I see where you are coming from. And I agree that it's a trade-off.

But I think my point is, that from a usability point of view you simply have no other choice than having X codebases, one for each platform you want to be on, if you are not willing to compromise on usability. I don't know of anyone who tried themselves at the magical "write once, run anywhere" and delivered a consistently great user experience.

Of course, it would be hyperbolic to say that the Khan Academy app has some huge usability flaws. It hasn't. But I'm mostly thinking about another example here: Facebook. They're a billion dollar web company and even they managed to majorly fuck their mobile apps up in terms of responsibility and general snappiness.
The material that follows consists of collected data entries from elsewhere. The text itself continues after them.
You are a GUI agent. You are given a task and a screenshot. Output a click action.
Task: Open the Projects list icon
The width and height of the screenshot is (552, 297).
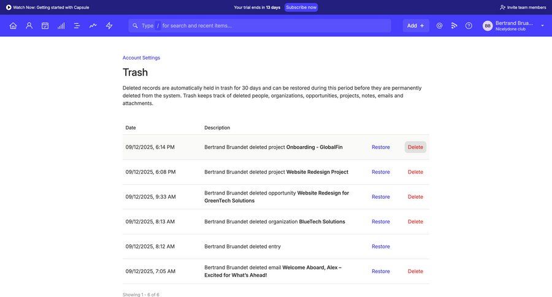click(x=77, y=26)
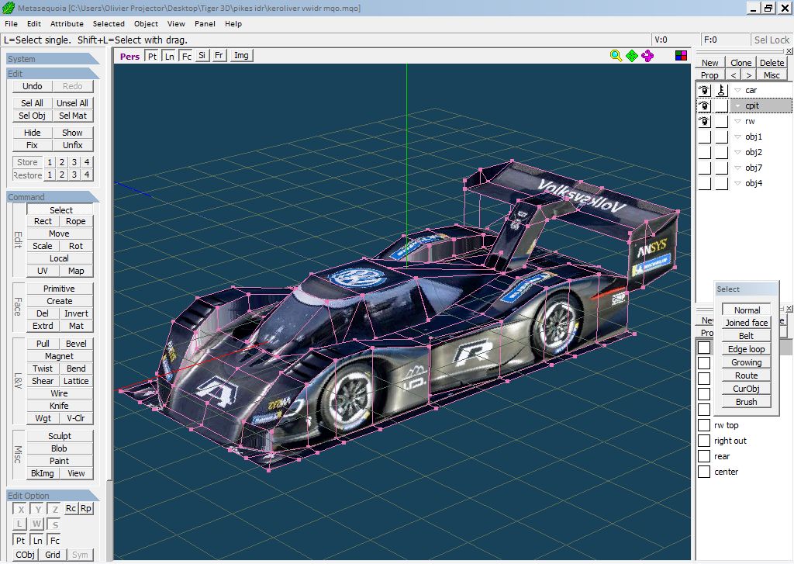794x564 pixels.
Task: Open the Panel menu
Action: 205,24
They tried "write once, run anywhere" and failed.

There was an article about Facebook's mobile technology on ReadWriteWeb some time ago: http://www.readwriteweb.com/mobile/2011/09/how-facebook-mobi... (I hope this information isn't outdated already) HN discussion is here: http://news.ycombinator.com/item?id=3397872

I think empirical evidence shows that this is the wrong approach if you want to deliver a good user experience.


I'm the iOS developer on the Khan app, and not having to maintain a codebase for multiple platforms is one of the main reasons why we went with jQuery Mobile.

Khan Academy has a lot of custom logic (badges being awarded, points being accrued, and so on) and duplicating that across platforms would be a nightmare.


The app feels much like the WebOS version, so I will guess that they borrowed some of the WebOS code and used it in the iPad version to save time.


Actually, the WebOS version (which wasn't developed in-house) shares no code with the iPad one.